From owner-freebsd-hackers@FreeBSD.ORG  Mon Feb 13 15:04:31 2012
Return-Path: <owner-freebsd-hackers@FreeBSD.ORG>
Delivered-To: freebsd-hackers@freebsd.org
Received: from mx1.freebsd.org (mx1.freebsd.org [IPv6:2001:4f8:fff6::34])
	by hub.freebsd.org (Postfix) with ESMTP id 3AEE51065676
	for <freebsd-hackers@freebsd.org>; Mon, 13 Feb 2012 15:04:31 +0000 (UTC)
	(envelope-from ssanders@softhammer.net)
Received: from smtp-hq2.opnet.com (smtp-hq2.opnet.com [192.104.65.247])
	by mx1.freebsd.org (Postfix) with ESMTP id 198568FC0C
	for <freebsd-hackers@freebsd.org>; Mon, 13 Feb 2012 15:04:31 +0000 (UTC)
Received: from [172.16.9.10] (wtn09010.opnet.com [172.16.9.10])
	by smtp.opnet.com (Postfix) with ESMTPSA id CBFCD211023A
	for <freebsd-hackers@freebsd.org>; Mon, 13 Feb 2012 09:48:09 -0500 (EST)
Message-ID: <4F3922A8.2090808@softhammer.net>
Date: Mon, 13 Feb 2012 09:48:08 -0500
From: Stephen Sanders <ssanders@softhammer.net>
User-Agent: Mozilla/5.0 (Windows NT 5.1;
	rv:10.0) Gecko/20120129 Thunderbird/10.0
MIME-Version: 1.0
To: freebsd-hackers@freebsd.org
Content-Type: text/plain; charset=ISO-8859-1
Content-Transfer-Encoding: 7bit
Subject: Odd RAID Performance Issue
X-BeenThere: freebsd-hackers@freebsd.org
X-Mailman-Version: 2.1.5
Precedence: list
List-Id: Technical Discussions relating to FreeBSD
	<freebsd-hackers.freebsd.org>
List-Unsubscribe: <http://lists.freebsd.org/mailman/listinfo/freebsd-hackers>, 
	<mailto:freebsd-hackers-request@freebsd.org?subject=unsubscribe>
List-Archive: <http://lists.freebsd.org/pipermail/freebsd-hackers>
List-Post: <mailto:freebsd-hackers@freebsd.org>
List-Help: <mailto:freebsd-hackers-request@freebsd.org?subject=help>
List-Subscribe: <http://lists.freebsd.org/mailman/listinfo/freebsd-hackers>,
	<mailto:freebsd-hackers-request@freebsd.org?subject=subscribe>
X-List-Received-Date: Mon, 13 Feb 2012 15:04:31 -0000

We've an application that logs data on one very large raid6 array
and updates/accesses a database on another smaller raid5 array.

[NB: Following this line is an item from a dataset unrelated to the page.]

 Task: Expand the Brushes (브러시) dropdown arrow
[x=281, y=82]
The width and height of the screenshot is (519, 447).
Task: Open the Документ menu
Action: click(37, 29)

Both arrays are connected to the same PCIe 3ware RAID controller.   The
system has 2 six core 3Ghz processors and 24 GB of RAM.  The system is
running FreeBSD 8.1.

The averaged read/write rate to the database is 2MB/s while the averaged
write raid to the data  logging array is 300MB/s.  Writes to the logging
array are somewhat bursty.

The problem we're encountering is that the disk subsystem appears to
'pause' periodically.   It looks as if this is a result of disk read/write
operations from the database array taking a very long time to complete
(up to 8 sec).

When the disk read operation takes such a long time, it appears that the
system starts to run out of memory due to bio block buffering.  Most
processes end up in either getblk() or waithighrunning().

We've instrumented g_vfs_strategie() and bufdone_finish() using dtrace.  
The indication from this effort is that a number of reads and writes are
taking 4-8 seconds.

So far, it looks as if the disk driver and hardware are OK as read/write
operations appear to be in the milli-second region.  We believe that our
instrumentation is pointing to something between the VFS layer and the
CAM as the culprit.

We've gotten the same result from FreeBSD 8.2 but have not tried FreeBSD
9 as yet.

This scenario is not limited to a single system and is occurring on a
couple of systems.

Does this sound familiar to anyone out there?

Thanks